La Serbia è imprescindibile nell’area balcanica e internazionale. È un Paese al centro della regione e bisogna procedere con saggezza, intensificando sempre più i rapporti. Innanzitutto, in direzione di una maggiore integrazione economico-commerciale-culturale con l’Occidente. Ciò creando fiducia e non costringendo Belgrado a dire: “Se siete europei, dovete essere tout court anti-russi”. È importante per tutti e per la stabilizzazione della regione che la Serbia divenga, in futuro, parte di una grande aggregazione come l’Unione europea. Le relazioni commerciali sono molto importanti. Ricordo che la Serbia, ma anche Croazia e Slovenia sono Paesi dinamici e con un sistema economico funzionante e molto meno afflitto dalla corruzione di alcuni stati più a Sud, (l’estremo è rappresentato dalla Bosnia-Erzegovina). L’Italia ha ora un ruolo credibile e anche il nostro presidente del Consiglio Giorgia Meloni ha incontrato il presidente Vučić, assicurandolo dell’impegno di Roma.

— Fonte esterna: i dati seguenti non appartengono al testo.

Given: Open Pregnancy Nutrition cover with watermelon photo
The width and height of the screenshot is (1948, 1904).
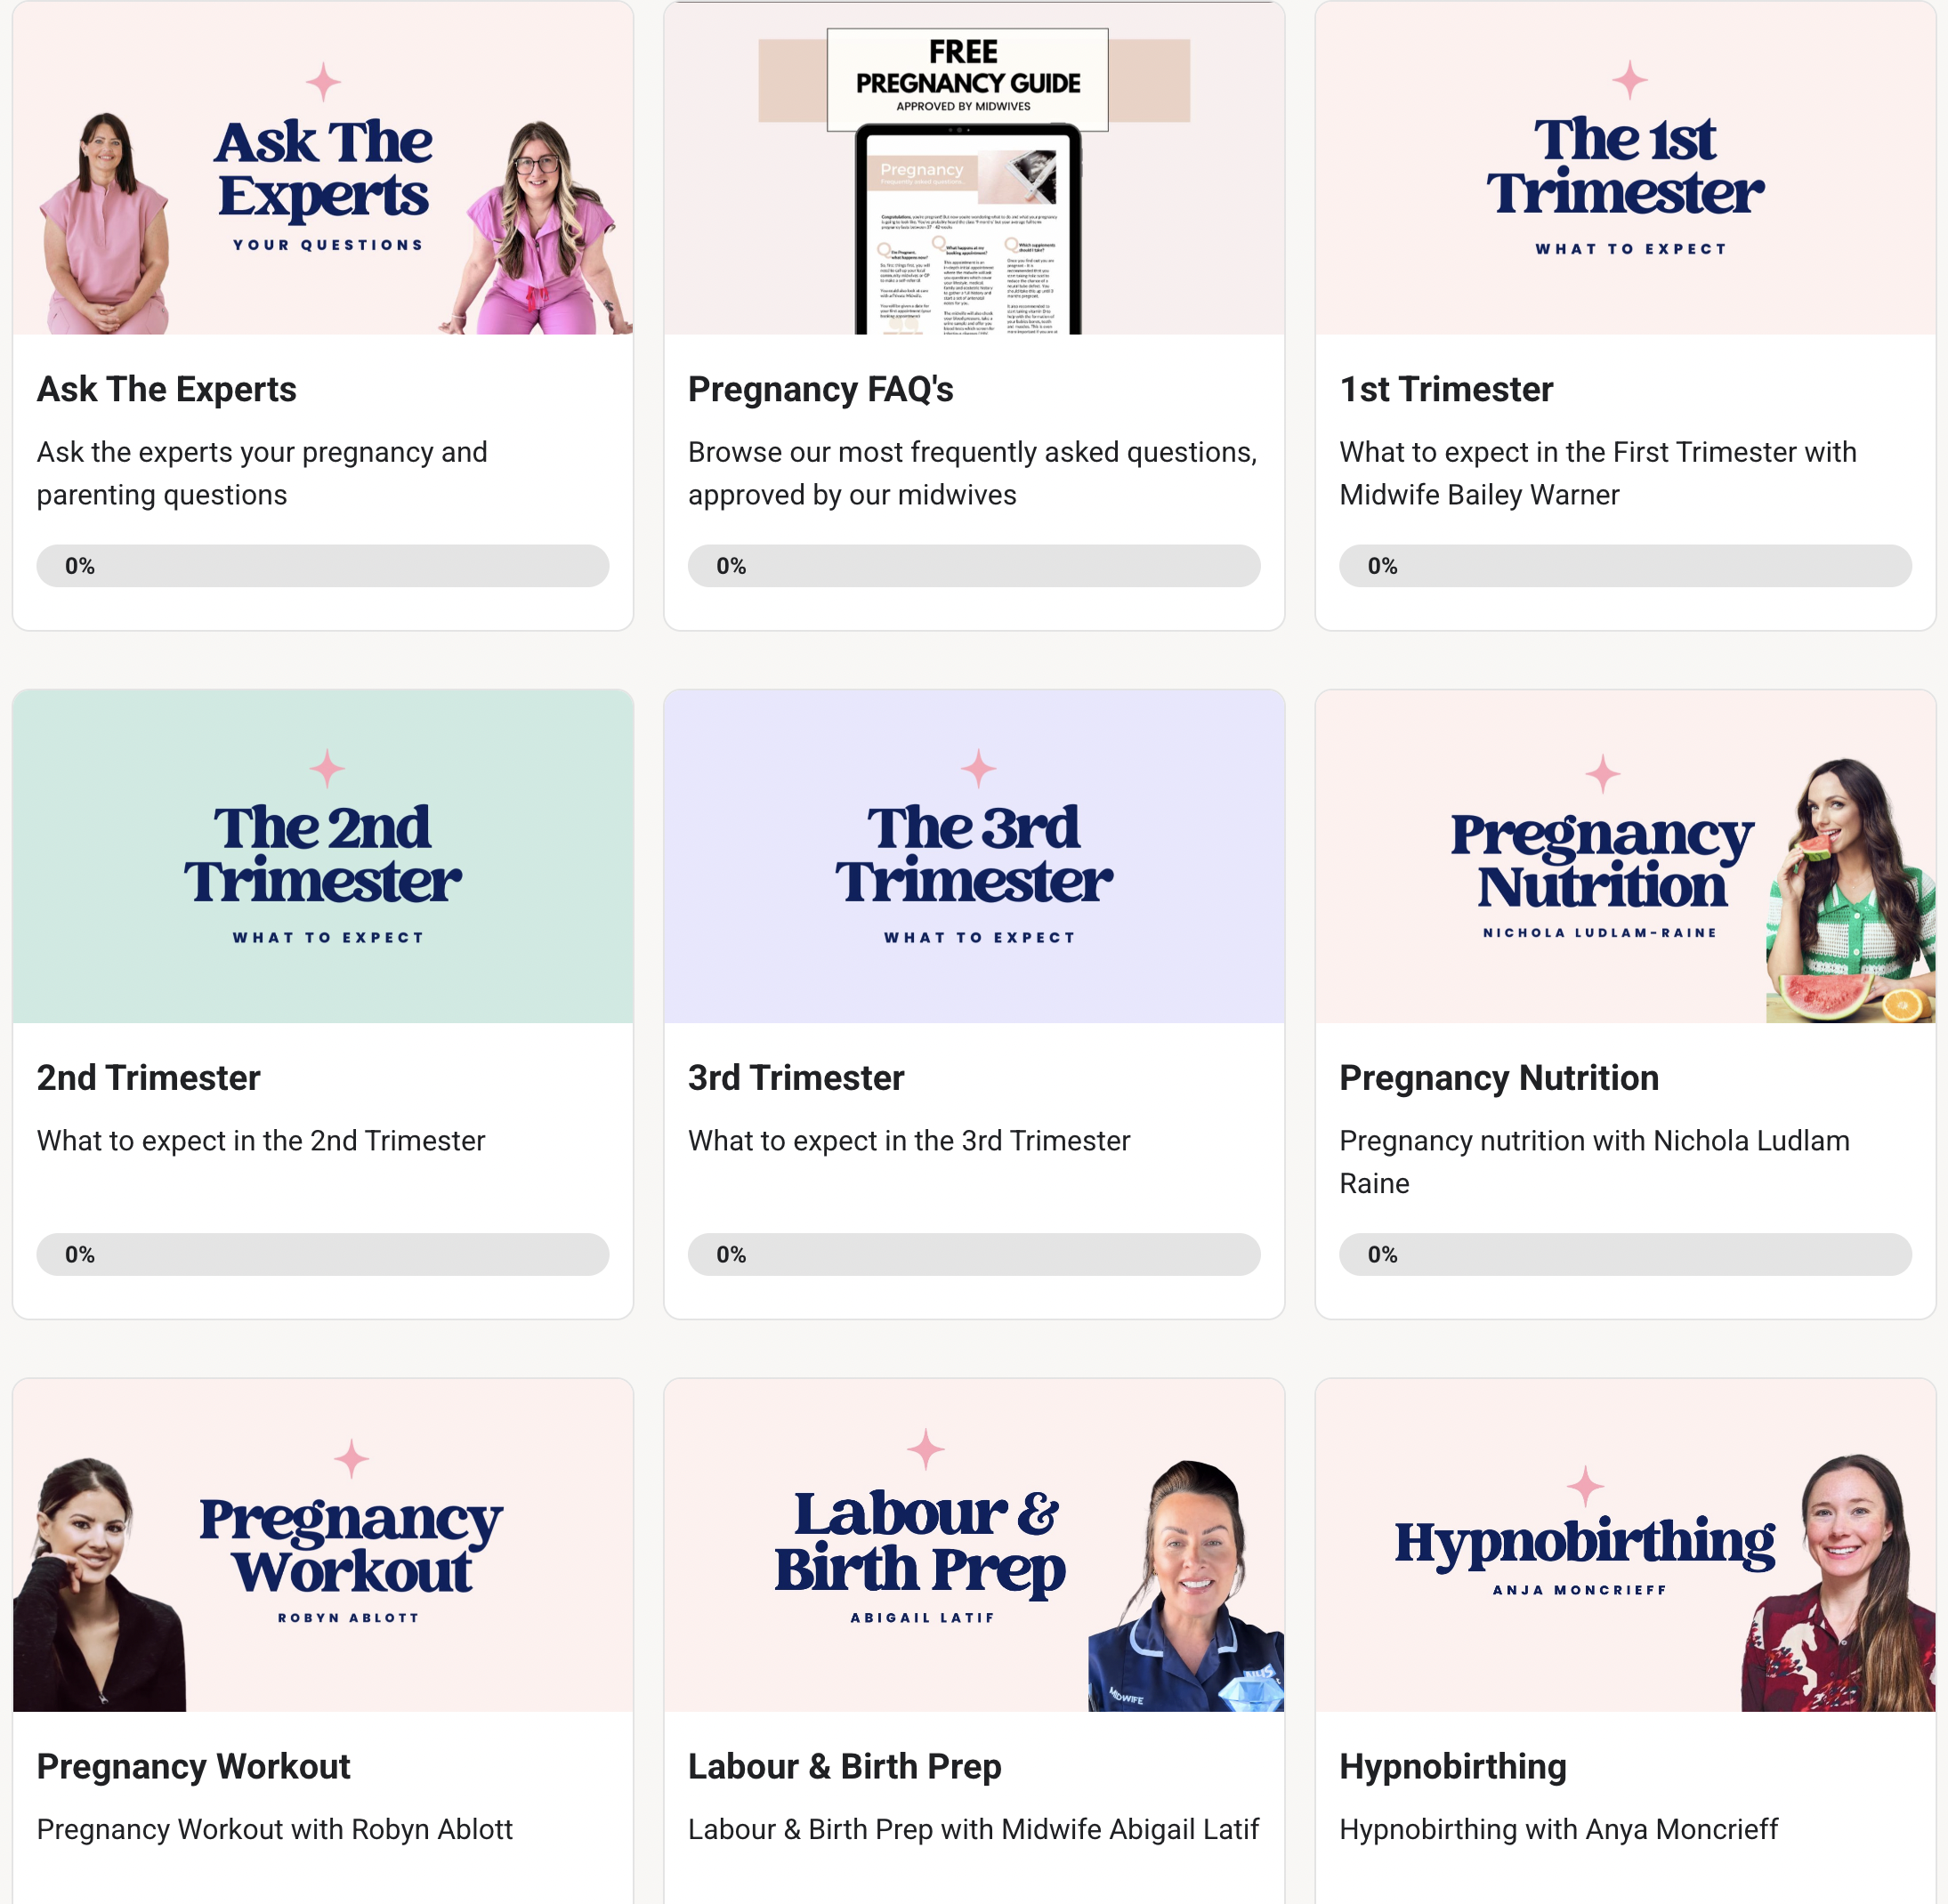Looking at the screenshot, I should tap(1625, 856).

Ha ricordato la Bosnia-Erzegovina. A Sarajevo permane una situazione complessa. Un sistema di governo bi-nazionale sempre precario con varie minoranze, la perdurante discordia politica, un risentimento diffuso tra le comunità etnico-religiose, un equilibrio incerto nella Federazione garantito dalla presenza internazionale. Dagli Accordi di Washington del 1994 ancora non c’è una base minima di concordia. Quale riflessione fare?

È sfortunatamente così. Ma bisogna, comunque, essere lieti che non vi sia un conflitto aperto. Gli attriti, pur continui, quasi permanenti, sono infatti contenuti.
A mio parere, non si giungerà in Bosnia, fortunatamente, a scontri più cruenti. La collaborazione e il sostegno verso le riforme interne da parte Nato e l’aspirazione di Sarajevo all’integrazione europea è un fatto positivo e stabilizzatore.

Per concludere il panorama sulla regione: l’Albania registra, nonostante le tensioni tra i socialisti del premier Edi Rama e l’opposizione Dem, una sorta di tregua interna. Finalmente un’attenuazione della discordia?

L’Albania ha fatto un grande passo in avanti entrando nella Nato nel 2009. È il secondo Paese membro dell’Alleanza a maggioranza musulmana, dopo la Turchia, Anche se con  un piccolo esercito, Tirana ha un ruolo importante e, da allora, siede a un tavolo di democrazia e di stabilizzazione. Il problema albanese è la divisione politica interna e il livello della corruzione. Resta il fatto, poi, che tutto il dibattito pubblico è ancora veramente troppo esacerbato. Si va dalla questione della riforma del sistema giudiziario alle altre vicende che vi si riflettono: dai fratelli kosovari alle relazioni con i Paesi con una presenza albanese. Non dimentichiamo, infatti, la diaspora. Anzi, ricordo che l’economia dell’Albania si sostiene in buona parte con le rimesse dei lavoratori all’estero. Moltissimi di loro tornano anche in patria d’estate e il loro denaro circola nell’economia nazionale. Il problema nuovo e preoccupante per la popolazione residente è il costo della vita, non tanto per l’acquisto dei beni primari, ma per il livello alto, ormai “europeo” di alcuni beni di consumo. Il Presidente Rama governa un Paese a buon livello di informatizzazione, dinamico, ma dove la corruzione non riesce ancora ad essere sconfitta. Sullo sfondo c’è anche la futura adesione di Tirana all’Unione europea, auspicato da quasi la totalità degli albanesi.